Objective 1 - In the entries, render everything from the line containing "Identify the click" down to the last line of the entries as a numbered list, skipping blank lines and leaving out the pictures.

Operational intelligence also requires different skills than most organizations are likely to have. Implementing Operational Intelligence in your organization will be both easier and more complicated than you might imagine. The key issues you’ll have to address, from easier to more complex, are:

  • Easier: Assess your organization’s affinity for certain issues. Until recently, understanding silos of operational systems was more or less a manual effort, even with the assistance of software tools. Much more automated data discovery and integration of data sources are available today, and design requirements for the target systems are much less restrictive. Greater capacity eliminate the need for single schema, indexing, and other “tuning” for specific tasks.
  • More difficult: Initiate programs to affect other changes, which will take time. Most development and spending on enterprise systems tried to address the problem of automating and improving business processes at an operational level. Analytics was of secondary concern. As a result, the functioning of those systems is not conducive to analytical processing.
  • Most Complex: Discover exposures due to a range of “gotchas.” Operational systems in organizations are composed of a collection of legacy systems that are not amenable to grafting analytical processes to them.

Easier: Assess Your Organization’s Affinity For These Issues Now

It is now not only possible, but reasonable to assemble a platform to provide real-time answers and decisions from both internal and external data, at tremendous volumes and speed, and at costs considerably lower than just a few years ago. In additional, most enterprise software vendors have already embedded analytics into their products. Whether that is sufficient for your purposes needs to be determined on an individual basis. Obviously, SAP, Oracle, Salesforce, for example, are players, as are many smaller vendors.

Objective 2 - Carry on the operational intelligence passage, beginning after its final sentence.

Provided records -
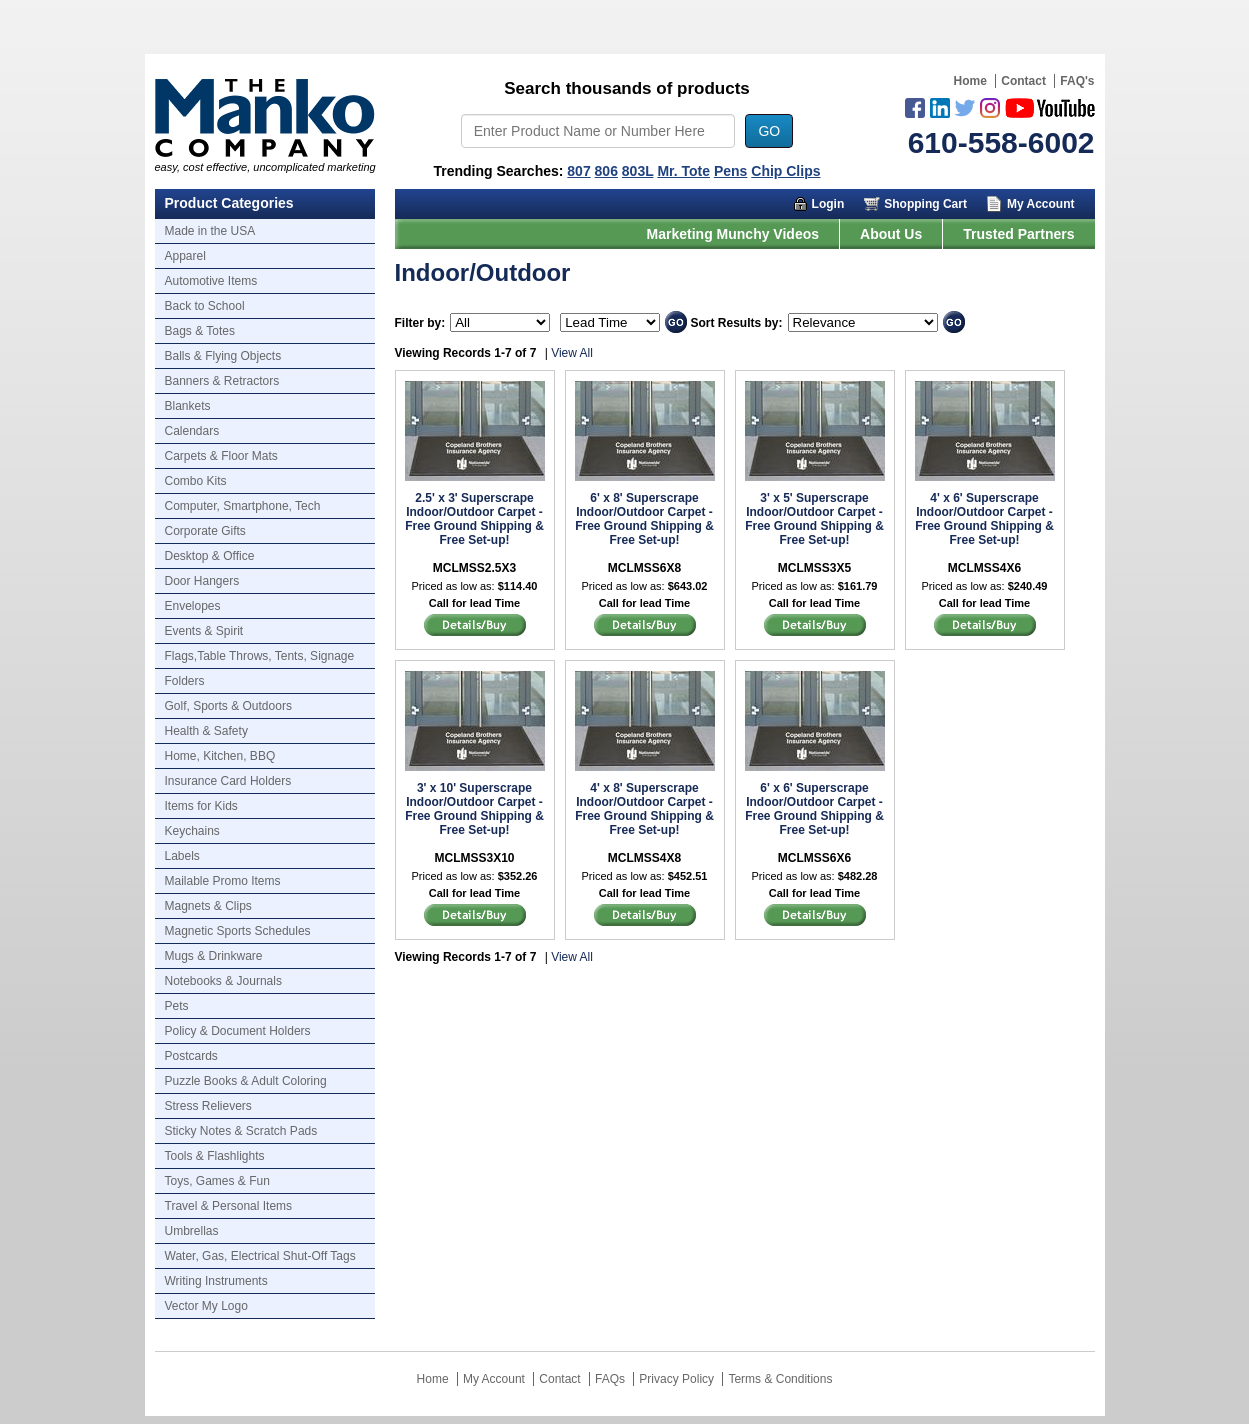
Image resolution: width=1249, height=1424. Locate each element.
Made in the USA (210, 231)
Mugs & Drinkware (214, 956)
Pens (730, 171)
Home (970, 81)
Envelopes (193, 606)
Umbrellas (192, 1231)
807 (578, 171)
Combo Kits (196, 481)
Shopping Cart (925, 204)
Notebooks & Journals (223, 981)
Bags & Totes (200, 331)
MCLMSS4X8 (644, 858)
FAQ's (1077, 81)
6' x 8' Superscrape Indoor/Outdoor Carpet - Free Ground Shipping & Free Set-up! (644, 519)
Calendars (192, 431)
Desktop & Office (210, 556)
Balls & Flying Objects (223, 356)
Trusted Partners (1018, 234)
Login (828, 204)
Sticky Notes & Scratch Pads (241, 1131)
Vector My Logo (206, 1306)
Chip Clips (785, 171)
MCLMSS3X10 (474, 858)
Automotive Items (211, 281)
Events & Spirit (204, 631)
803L (638, 171)
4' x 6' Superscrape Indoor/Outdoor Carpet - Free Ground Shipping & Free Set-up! (984, 519)
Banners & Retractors (222, 381)
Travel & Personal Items (229, 1206)
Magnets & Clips (208, 906)
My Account (1041, 204)
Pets (177, 1006)
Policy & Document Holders (238, 1031)
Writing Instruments (216, 1281)
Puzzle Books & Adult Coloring (246, 1081)
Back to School (205, 306)
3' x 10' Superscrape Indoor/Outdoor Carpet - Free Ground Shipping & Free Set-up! (474, 809)
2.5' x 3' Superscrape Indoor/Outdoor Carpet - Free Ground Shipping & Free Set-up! (474, 519)
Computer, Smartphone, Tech (243, 506)
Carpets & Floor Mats (221, 456)
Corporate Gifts (205, 531)
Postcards (191, 1056)
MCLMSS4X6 (984, 568)
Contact (1023, 81)
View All (572, 353)
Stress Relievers (208, 1106)
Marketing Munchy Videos (733, 234)
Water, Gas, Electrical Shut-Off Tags (260, 1256)
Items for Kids (201, 806)
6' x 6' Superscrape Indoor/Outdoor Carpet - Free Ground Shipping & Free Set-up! (814, 809)
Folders (185, 681)
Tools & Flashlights (215, 1156)
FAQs (610, 1379)
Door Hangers (202, 581)
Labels (182, 856)
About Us (891, 234)
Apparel (185, 256)
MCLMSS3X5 (814, 568)
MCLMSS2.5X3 (474, 568)
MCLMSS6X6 (814, 858)
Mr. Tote (683, 171)
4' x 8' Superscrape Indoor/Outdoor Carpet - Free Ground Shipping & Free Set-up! (644, 809)
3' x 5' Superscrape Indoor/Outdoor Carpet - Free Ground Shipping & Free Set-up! (814, 519)
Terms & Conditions (780, 1379)
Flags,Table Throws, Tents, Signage (260, 656)
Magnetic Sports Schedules (238, 931)
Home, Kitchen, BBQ (220, 756)
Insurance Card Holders (228, 781)
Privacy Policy (676, 1379)
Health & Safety (206, 731)
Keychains (192, 831)
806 (606, 171)
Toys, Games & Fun (217, 1181)
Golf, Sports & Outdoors (228, 706)
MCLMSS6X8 (644, 568)
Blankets (188, 406)
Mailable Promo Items (223, 881)
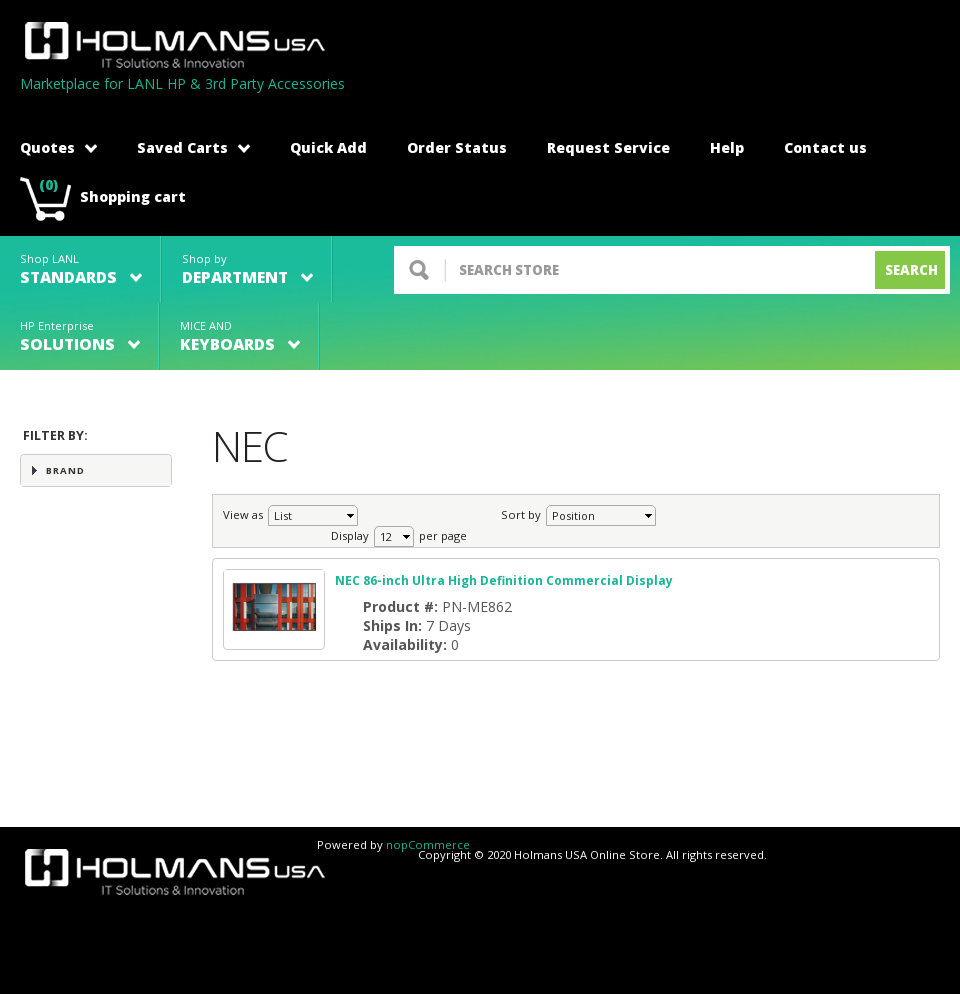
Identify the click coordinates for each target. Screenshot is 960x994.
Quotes (58, 147)
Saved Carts (193, 147)
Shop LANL (81, 269)
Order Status (457, 147)
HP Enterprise (80, 336)
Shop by (247, 269)
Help (727, 147)
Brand (65, 470)
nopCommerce (428, 844)
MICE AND (240, 336)
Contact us (825, 147)
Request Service (608, 147)
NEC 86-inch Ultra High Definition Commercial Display (504, 580)
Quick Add (328, 147)
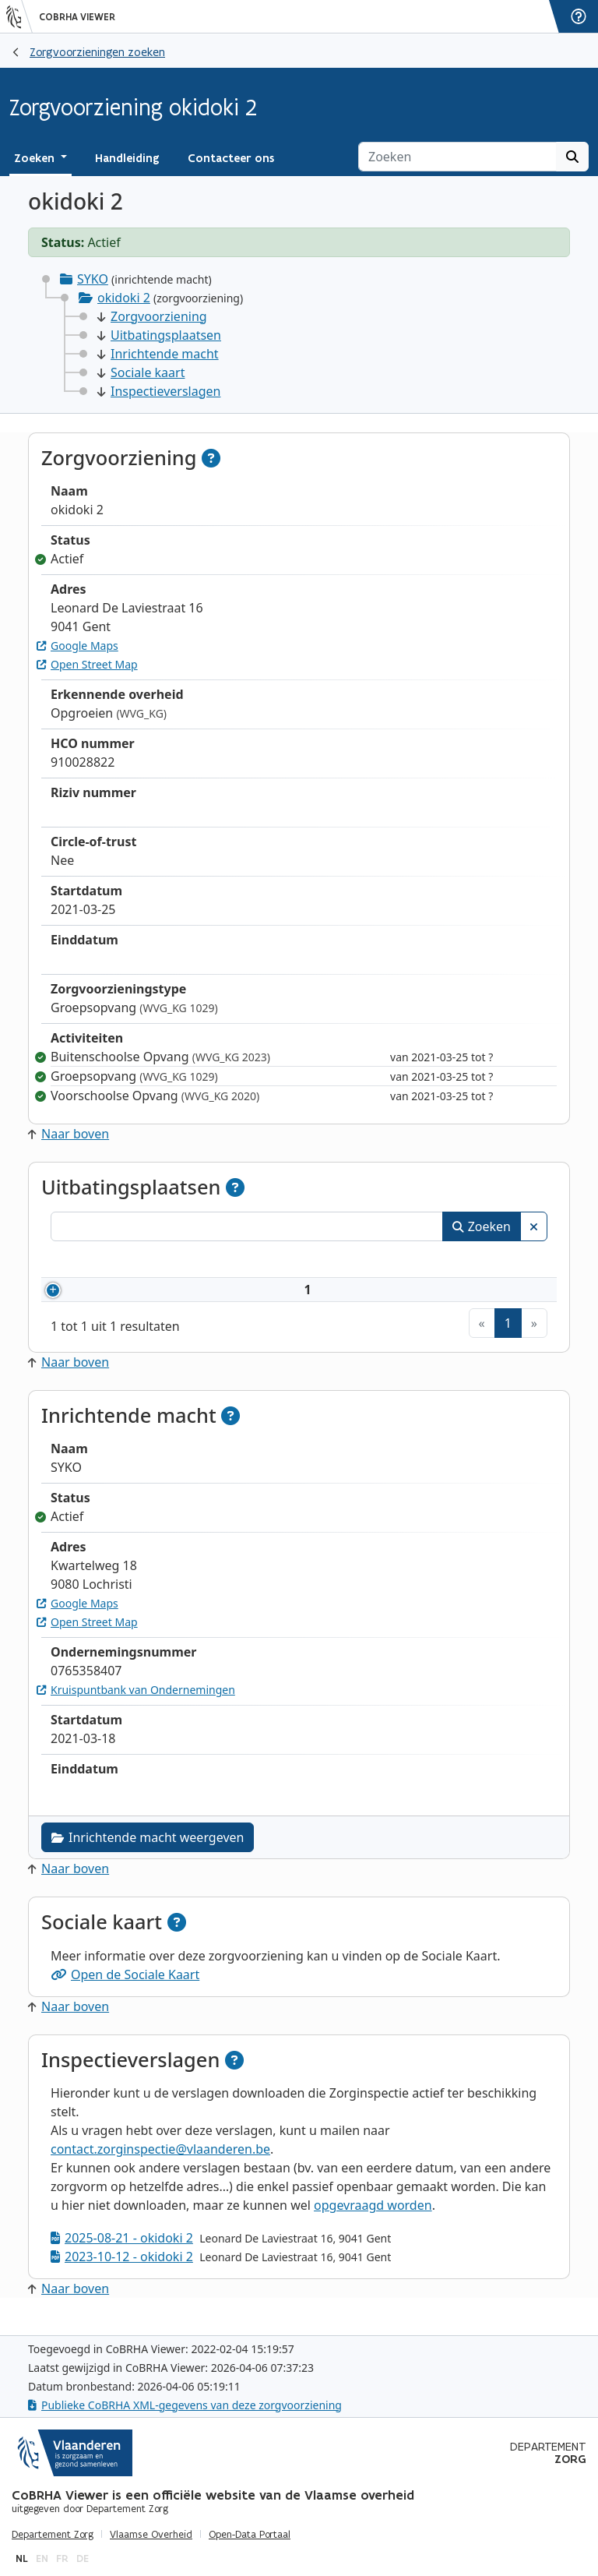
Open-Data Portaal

Answer 1 -
1. Identify the click coordinates for each target. Screenshot is 960x994.
2. Quotes (58, 147)
3. Saved Carts (193, 147)
4. Shop LANL (81, 269)
5. Order Status (457, 147)
6. HP Enterprise (80, 336)
7. Shop by (247, 269)
8. Help (727, 147)
9. Brand (65, 470)
10. nopCommerce (428, 844)
11. MICE AND (240, 336)
12. Contact us (825, 147)
13. Request Service (608, 147)
14. NEC 86-inch Ultra High Definition Commercial Display (504, 580)
15. Quick Add (328, 147)
16. Open-Data Portaal

Answer 2 -
It is also easier today to overcome the cultural issues that separate IT (operational) and the rest of the business (analytical), a trend that emerged about 10 years ago. There is a clear trend of technology vendors and the Open Source community quickly developing tools for business analysts to use to make Operational Intelligence more accessible. Intelligent operations require one more essential factor: a desire to change decision processes and to learn to apply today’s quantitative, stochastic and machine learning capabilities to your operations.
It is not easy. Those who have to make the greatest adjustment are typically those who have the least understanding how these systems reason and work. That takes time and finesse. It is wise to start small, and pick an area that can have some noticeable impact but is constrained enough to be manageable as an initial learning project. Build confidence in the approach and grow from there.

More Difficult: Initiate Programs to Effect Necessary Changes, Which Will Take Time

The drive to automate business processes of the past few decades, typically those modeled with BPM (Business Process Modeling) tools, generated systems that were too specific in many cases, and employed too many “human exits” when it became too difficult for the modeling tool to model the business process. Operational Intelligence is most effective without these human exits. These systems tend to be very brittle and there is little interest in opening them up. In research reported by Mulesoft, 2017 Connectivity Benchmark Report, 65% of surveyed Information Management Decision Makers consider legacy systems “very” or “extremely” important. Digitally transforming while maintaining legacy systems is critical for Information Management Decision Makers.

Most Complex: Discover Exposures Due To a Range of “Gotchas”

Key operations in organizations are run by so-called “shadow systems” that may be controlled by departments or even individuals, running on obsolete platforms, in Excel spreadsheets or even compiled systems whose source code is lost. Many of these systems arose due to a need for functionality not provided by IT, and even perform important functions, but It will be difficult to integrate data in a timely manner from many of these systems.

Additionally, a range of other possible exposures have to be addressed, including a number that keep causing headaches over multiple generations of technology. These includes simple, but potentially deep, problems like:

  • Do we have the documentation we need to effect the integrations we want?
  • Who manages the application and is responsible for proper operation?
  • Are the tools employed by the application up to the transition?
  • What new loads will the integration generate and how will that effect capacity planning?
  • Will the new function be inherently less secure than the current system – and is that OK?
  • Will users of the system be able to employ the new capability or are they likely to rebel?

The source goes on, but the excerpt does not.